Big thumbs up to Steve at Brit stops. My book seemed to have got lost in the post, I informed Steve who popped another in the post straight away and it arrived this morning. Book looks brilliant too!

Steve.


----------



## aldra (Jul 2, 2009)

Mine came today

Aldr


----------



## bulawayolass (Jul 27, 2010)

In the shows they have HUGE signs up around (well at NEC they do) and shows where you are now and where you want to go


----------



## bulawayolass (Jul 27, 2010)

Oh and l am going to complain...l ordered mine this morning and it hasn't arrived yet!


----------



## Brock (Jun 14, 2005)

Am I missing out?

I've never thought about BritStops but I'm wondering whether I should now?

We fancy going out Saturday morning for a drive into the countryside, stopping at a pub for food and drink and perhaps staying overnight so I can have a pint without worrying about whether it affects my driving. Then pack up and go home the next day.

Am I right in thinking this is feasible with BritStops?


----------



## Kaytutt (Feb 5, 2013)

> Am I missing out?
> 
> I've never thought about BritStops but I'm wondering whether I should now?
> 
> ...


absolutely !


----------



## meavy (Jul 30, 2010)

Dead right, Brock.

■ **PROVIDED DATA**

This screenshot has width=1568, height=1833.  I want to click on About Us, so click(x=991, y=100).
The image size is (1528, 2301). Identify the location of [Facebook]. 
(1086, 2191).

■ **TASKS AND EXERCISES**
A – In the BritStops forum thread, who sent out a second book after the first one went missing in the post?
B – Copy the BritStops forum thread word for word, from "We fancy going" to "feasible with BritStops?".
C – Give every username that appears in a post header in the BritStops forum thread, naming each one once.
The listing has nothing to do with the BritStops forum thread.

■ **EXERCISE SOLUTIONS**
A – Steve at Brit stops.

B –
We fancy going out Saturday morning for a drive into the countryside, stopping at a pub for food and drink and perhaps staying overnight so I can have a pint without worrying about whether it affects my driving. Then pack up and go home the next day.

Am I right in thinking this is feasible with BritStops?

C – aldra, bulawayolass, Brock, Kaytutt, meavy